Manuel Valls a affirmé le 5 avril que les groupes salafistes étaient « en train de gagner la bataille idéologique et culturelle de l’islam en France ». Partagez-vous ce constat ?

– Oui, totalement. A chaque fois que les salafistes condamnent le mode de vie occidental, les responsables religieux français répondent: « Chacun fait comme il le souhaite ». Cela prouve bien que l’idéologie dominante de la pensée de l’islam est aujourd’hui le salafisme. Les imams français aimeraient peut-être bien avoir d’autres échos mais ils n’en ont pas. J’ai entendu certains représentants religieux, comme Anouar Kbibech [le président du Conseil français du culte musulman, NDLR], critiquer les propos du Premier ministre. Mais ces hauts dignitaires religieux sont sous la pression des salafistes. Ils craignent des représailles. Il ne faut pas oublier que les intégristes sont très violents, et particulièrement à l’encontre des musulmans. C’est à cause de cette peur que pas un responsable religieux n’a dit que le port du voile n’était pas obligatoire en France.
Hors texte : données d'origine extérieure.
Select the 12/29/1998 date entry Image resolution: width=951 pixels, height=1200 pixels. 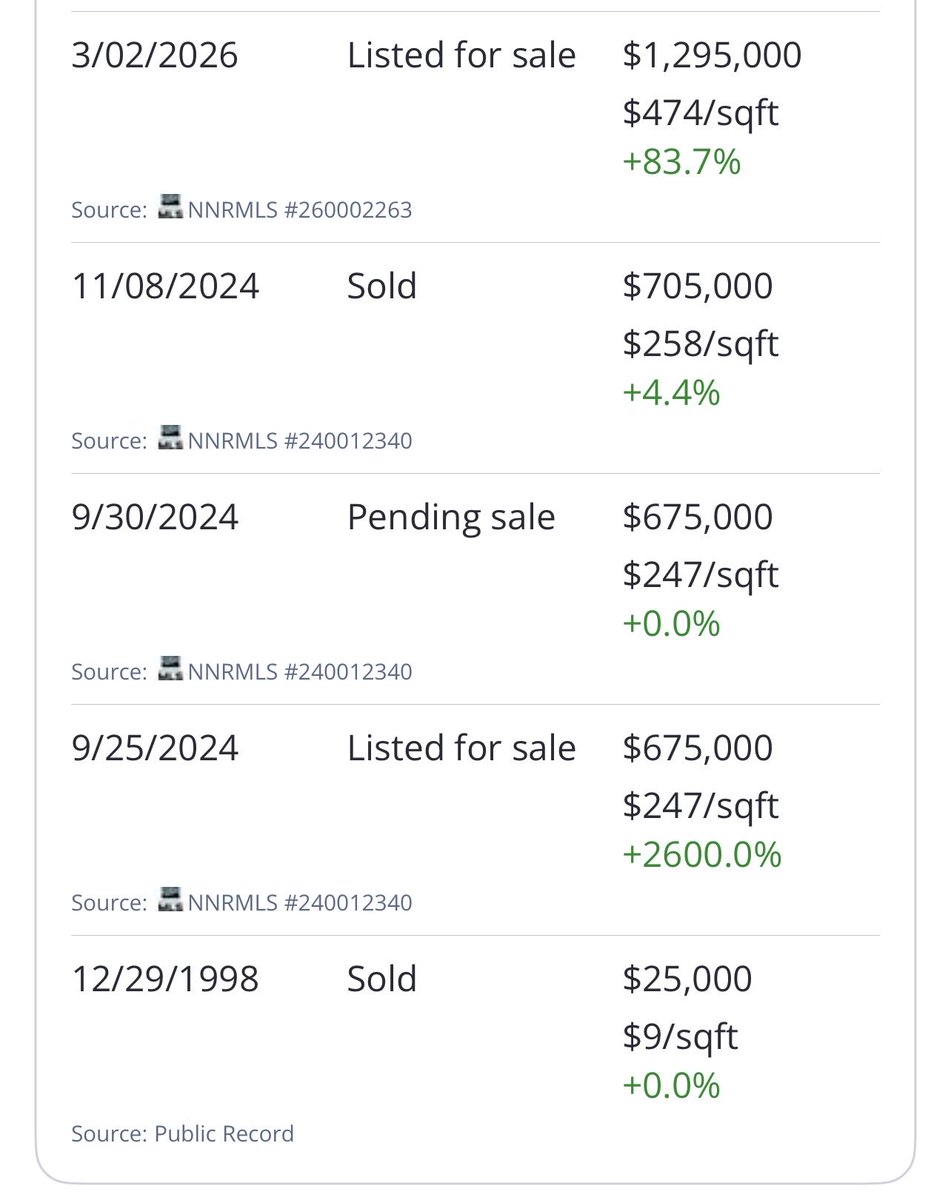pos(165,979)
Est-ce que le débat ne se focalise justement pas trop sur le port du voile, au risque de devenir stigmatisant pour les femmes qui le portent?
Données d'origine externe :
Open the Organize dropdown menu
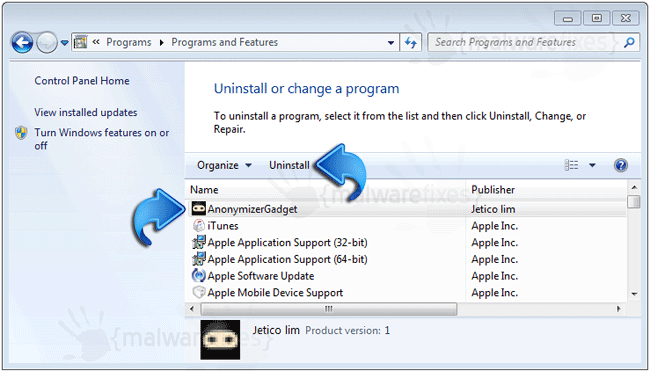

– C’est un débat central qui en englobe beaucoup d’autres. Je maintiens que le port du voile n’est pas naturel. Il n’est pas un signe religieux mais un symbole de l’oppression des femmes. Derrière le voile se cache l’interdiction pour les femmes de sortir, de danser, de vivre normalement. Je ne nie pas que certaines femmes le portent par choix, mais à mes yeux c’est un symbole de la soumission féminine et non la manifestation d’une liberté.

Au sein du groupe socialiste les avis divergent entre partisans, comme vous, d’une laïcité stricte et ceux d’une laïcité plus ouverte. Est-il possible de trouver un point d’accord ?

– Je ne recherche pas le consensus. Je sais qu’il existe des dissensions au sein de la majorité. Toutes les voix pourront prendre part aux discussions de notre groupe de travail. Certains trouvent que nous allons trop loin dans la défense des valeurs de la République. Nous leur montrerons que c’est notre meilleur rempart contre le terrorisme. Il faut sortir du compromis à tout prix car c’est le meilleur moyen de faire gagner les djihadistes.

Que répondez-vous à ceux qui vous taxent d’islamophobie ?

– L’islamophobie est une manipulation politique qui a fait long feu. En France, nous sommes en droit de critiquer une religion quelle qu’elle soit. Les islamistes critiquent les autres religions et nous n’aurions pas de mot à dire sur la leur? Chez les musulmans, quand on rejette la foi islamique, on devient un apostat. On peut considérer l’islamophobie en Europe comme une forme d’apostasie.